I've alrealdy asked this question, but now I have more clear ideas, so I'm going to ask again and see if I'll understand a bit more. It's about the trivialisation of the Moebius strip as a bundle on $S^1$ with fibre an open interval $I\subset \mathbb{R}$.
First of all, I write the strip as $E=[0,1]^2/\sim$, where $(0,y)\sim(1,1-y)$ and the other points of $[0,1]^2$ are equivalent to themselves. Then I write $S^1=[0,1]/\sim$, where $0\sim 1$. Now I define the projection $\pi: E\rightarrow S^1$, $\pi([(x,y)])=[x]$ (here with $[\cdot]$ I mean the equivalence class of $\cdot$). Now I want to find an open cover $U_1,U_2$ of $S^1$ (two arcs of $S^1$ substantially) such that there exist homeomorphisms $\phi_i:\pi^{-1}(U_i)\rightarrow U_i\times I$, $i=1,2$ and this homeomorphisms have the property that $\pi_1\circ \phi_i=\pi$, where $\pi_1$ is the canonical projection onto the first factor.
Now, my problem is write properly the homeomorphisms.
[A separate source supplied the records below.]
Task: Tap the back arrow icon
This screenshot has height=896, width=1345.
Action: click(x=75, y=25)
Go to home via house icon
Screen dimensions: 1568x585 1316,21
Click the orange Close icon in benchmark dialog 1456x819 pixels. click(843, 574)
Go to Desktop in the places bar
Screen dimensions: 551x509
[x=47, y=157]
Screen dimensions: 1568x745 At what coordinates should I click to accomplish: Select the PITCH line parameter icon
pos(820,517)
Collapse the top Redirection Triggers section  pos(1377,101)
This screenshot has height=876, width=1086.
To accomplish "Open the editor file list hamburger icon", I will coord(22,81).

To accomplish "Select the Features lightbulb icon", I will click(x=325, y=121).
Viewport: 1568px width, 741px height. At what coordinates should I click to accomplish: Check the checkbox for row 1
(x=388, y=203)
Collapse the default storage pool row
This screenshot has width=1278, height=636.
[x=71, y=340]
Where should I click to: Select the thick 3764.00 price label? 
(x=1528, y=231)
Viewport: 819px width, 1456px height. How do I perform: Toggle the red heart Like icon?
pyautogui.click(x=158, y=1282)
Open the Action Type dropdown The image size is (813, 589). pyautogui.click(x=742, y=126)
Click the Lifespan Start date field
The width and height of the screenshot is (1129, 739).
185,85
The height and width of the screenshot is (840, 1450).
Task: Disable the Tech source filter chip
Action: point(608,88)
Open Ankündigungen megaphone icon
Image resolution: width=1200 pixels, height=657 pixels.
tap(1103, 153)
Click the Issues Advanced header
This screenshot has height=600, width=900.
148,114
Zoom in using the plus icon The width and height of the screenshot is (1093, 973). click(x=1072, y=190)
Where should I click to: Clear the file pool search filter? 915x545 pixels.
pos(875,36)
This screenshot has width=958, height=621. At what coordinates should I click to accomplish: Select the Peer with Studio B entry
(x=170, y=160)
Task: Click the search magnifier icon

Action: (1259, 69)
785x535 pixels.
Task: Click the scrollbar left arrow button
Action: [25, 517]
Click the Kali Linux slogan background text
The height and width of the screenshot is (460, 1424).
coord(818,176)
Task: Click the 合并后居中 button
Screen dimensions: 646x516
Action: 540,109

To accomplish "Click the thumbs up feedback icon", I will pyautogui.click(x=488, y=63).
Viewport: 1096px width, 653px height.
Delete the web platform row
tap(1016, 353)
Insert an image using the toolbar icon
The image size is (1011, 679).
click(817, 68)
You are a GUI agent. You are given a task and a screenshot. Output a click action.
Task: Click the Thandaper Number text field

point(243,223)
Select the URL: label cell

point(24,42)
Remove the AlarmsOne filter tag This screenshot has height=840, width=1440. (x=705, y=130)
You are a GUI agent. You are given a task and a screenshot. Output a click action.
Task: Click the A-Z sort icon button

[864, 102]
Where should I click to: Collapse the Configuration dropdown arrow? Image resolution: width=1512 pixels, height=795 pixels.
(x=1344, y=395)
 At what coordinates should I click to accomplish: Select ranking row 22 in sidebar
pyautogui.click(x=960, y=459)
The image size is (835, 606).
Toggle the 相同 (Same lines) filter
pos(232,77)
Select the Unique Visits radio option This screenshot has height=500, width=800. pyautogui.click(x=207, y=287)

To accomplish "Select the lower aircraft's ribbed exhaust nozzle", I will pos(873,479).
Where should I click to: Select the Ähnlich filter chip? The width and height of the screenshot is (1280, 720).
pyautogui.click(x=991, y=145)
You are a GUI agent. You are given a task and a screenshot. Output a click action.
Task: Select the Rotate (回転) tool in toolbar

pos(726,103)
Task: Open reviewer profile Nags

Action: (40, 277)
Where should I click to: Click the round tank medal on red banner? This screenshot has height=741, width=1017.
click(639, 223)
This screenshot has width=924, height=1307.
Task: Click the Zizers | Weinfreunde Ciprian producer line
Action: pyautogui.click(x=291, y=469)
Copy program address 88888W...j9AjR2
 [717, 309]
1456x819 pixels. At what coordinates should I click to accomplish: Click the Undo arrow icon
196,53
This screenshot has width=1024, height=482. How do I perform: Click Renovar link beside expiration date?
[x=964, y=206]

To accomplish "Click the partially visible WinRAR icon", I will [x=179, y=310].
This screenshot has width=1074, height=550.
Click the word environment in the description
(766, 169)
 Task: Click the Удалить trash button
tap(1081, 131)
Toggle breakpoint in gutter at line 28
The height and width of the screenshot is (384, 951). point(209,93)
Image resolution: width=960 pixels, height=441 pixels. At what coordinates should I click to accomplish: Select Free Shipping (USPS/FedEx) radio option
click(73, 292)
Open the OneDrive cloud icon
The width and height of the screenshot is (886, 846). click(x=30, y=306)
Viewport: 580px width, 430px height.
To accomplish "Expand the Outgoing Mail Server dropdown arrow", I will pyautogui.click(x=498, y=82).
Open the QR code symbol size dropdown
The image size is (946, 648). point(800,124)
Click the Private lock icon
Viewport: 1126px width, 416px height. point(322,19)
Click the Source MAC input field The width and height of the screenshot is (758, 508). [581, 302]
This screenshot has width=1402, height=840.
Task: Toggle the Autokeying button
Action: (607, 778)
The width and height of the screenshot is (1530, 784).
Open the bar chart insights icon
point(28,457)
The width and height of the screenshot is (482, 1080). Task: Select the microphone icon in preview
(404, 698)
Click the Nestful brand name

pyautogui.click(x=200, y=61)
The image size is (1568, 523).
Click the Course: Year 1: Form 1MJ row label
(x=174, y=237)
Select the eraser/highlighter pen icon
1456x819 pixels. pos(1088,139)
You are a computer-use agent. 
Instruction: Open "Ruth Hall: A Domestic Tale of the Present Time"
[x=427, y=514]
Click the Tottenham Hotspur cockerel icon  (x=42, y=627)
Suppose that $S^1\ni[0]\notin U_1$, so $[0]\in U_2$. Then $\pi^{-1}(U_1)$ is exactly $U_1\times I$ and as homeomorphism I can choose the identity. But now my problem is $\pi^{-1}(U_2)$ which contains the gluing edges. Can anyone help me, please?
For example if $S^1\supset U_2=([0,2/5)\cup(3/5,1])/\sim$, then I could define $\phi_2([(x,y)])=(x,y)$ if $0\le x<2/5$ and $\phi_2([(x,y)])=(x,1-y)$ if $3/5<x<1$. But now the problem is prove that $\phi_2$ is a homeomorphism, I'm confused.